Continuation of front page    (72) Inventor Yasufumi Takahashi               1-280 Higashi Koigabo, Kokubunji-shi               Central Research Laboratory, Hitachi, Ltd.                (56) References IEEE Transactions                 on Communication               s, vol COM-25, No. 2, P               238-250 (1977)

Claims (1)

(57) [Claims] A carrier desired band signal that has been digitally phase-modulated or digital quadrature amplitude modulated is sampled at a predetermined frequency fs, the discrete signals (fs, Nfs ...) At the time of sampling are separated into two series, and the separated discrete signals are respectively separated.

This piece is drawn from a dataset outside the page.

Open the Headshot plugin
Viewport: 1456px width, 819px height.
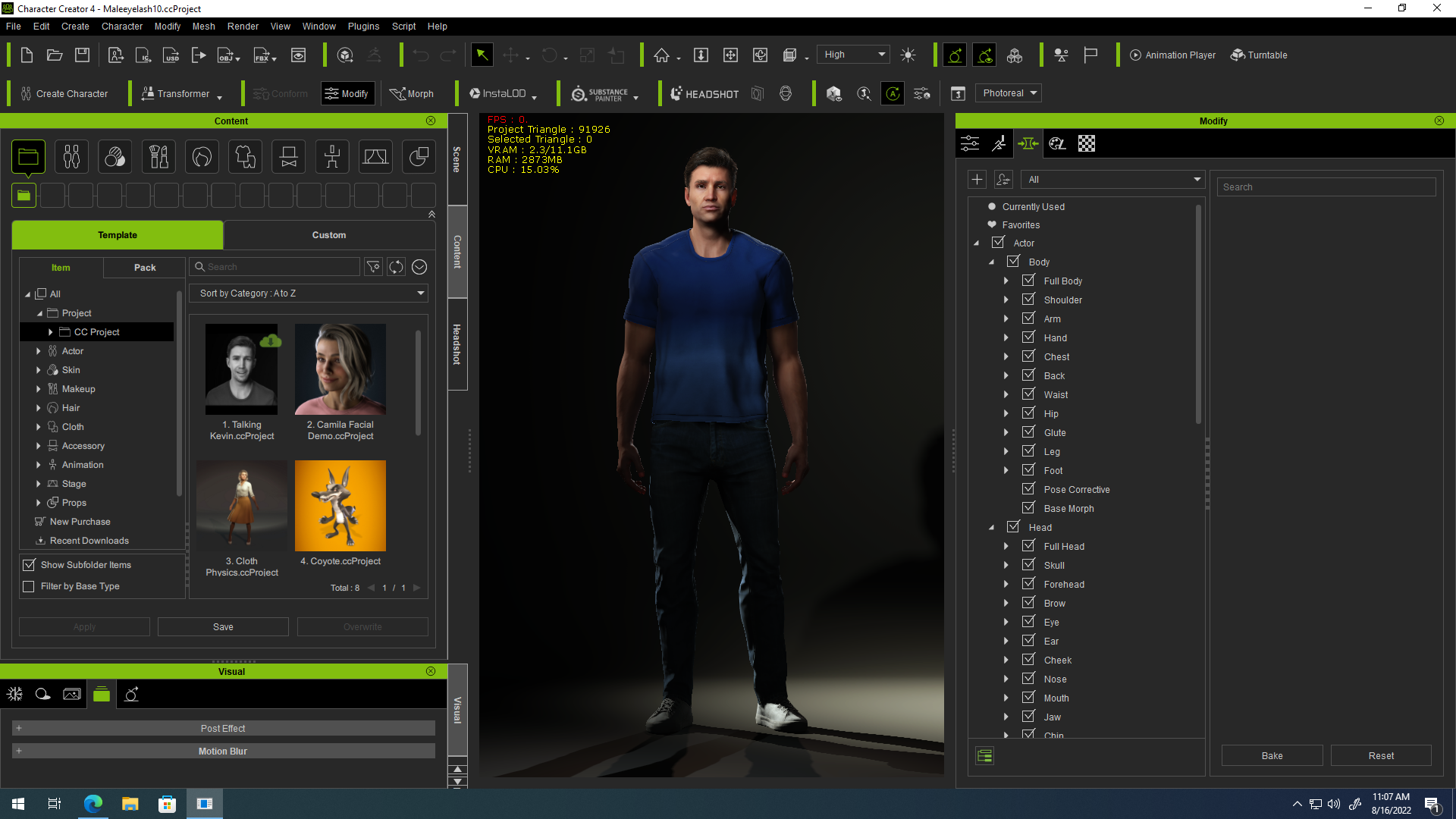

A demodulation method for demodulating to obtain I and Q components of a baseband signal, in which the carrier frequency fc of the carrier band signal is set to a frequency twice or more the modulation bandwidth (BW) of the carrier band signal. The carrier frequency fc is a condition that a frequency obtained by adding 1/2 or more of the modulation bandwidth to a frequency that is an integer multiple (N × fs) of the converted frequency fs, and that the carrier frequency fc is Set so that the condition of
A demodulation method characterized by being configured so that digital processing can be performed from a discrete signal sampled by fs. 2. The carrier frequency fc of the carrier band signal is set such that discrete signals obtained by sampling the band signal at the sampling frequency fs are alternately separated into two series one by one in time. The demodulation method according to claim 1. 3. The carrier frequency fc is 3. The demodulation system according to claim 2, wherein the I and Q components are obtained as baseband signals by alternately inverting the positive and negative signs of the two sequences one by one.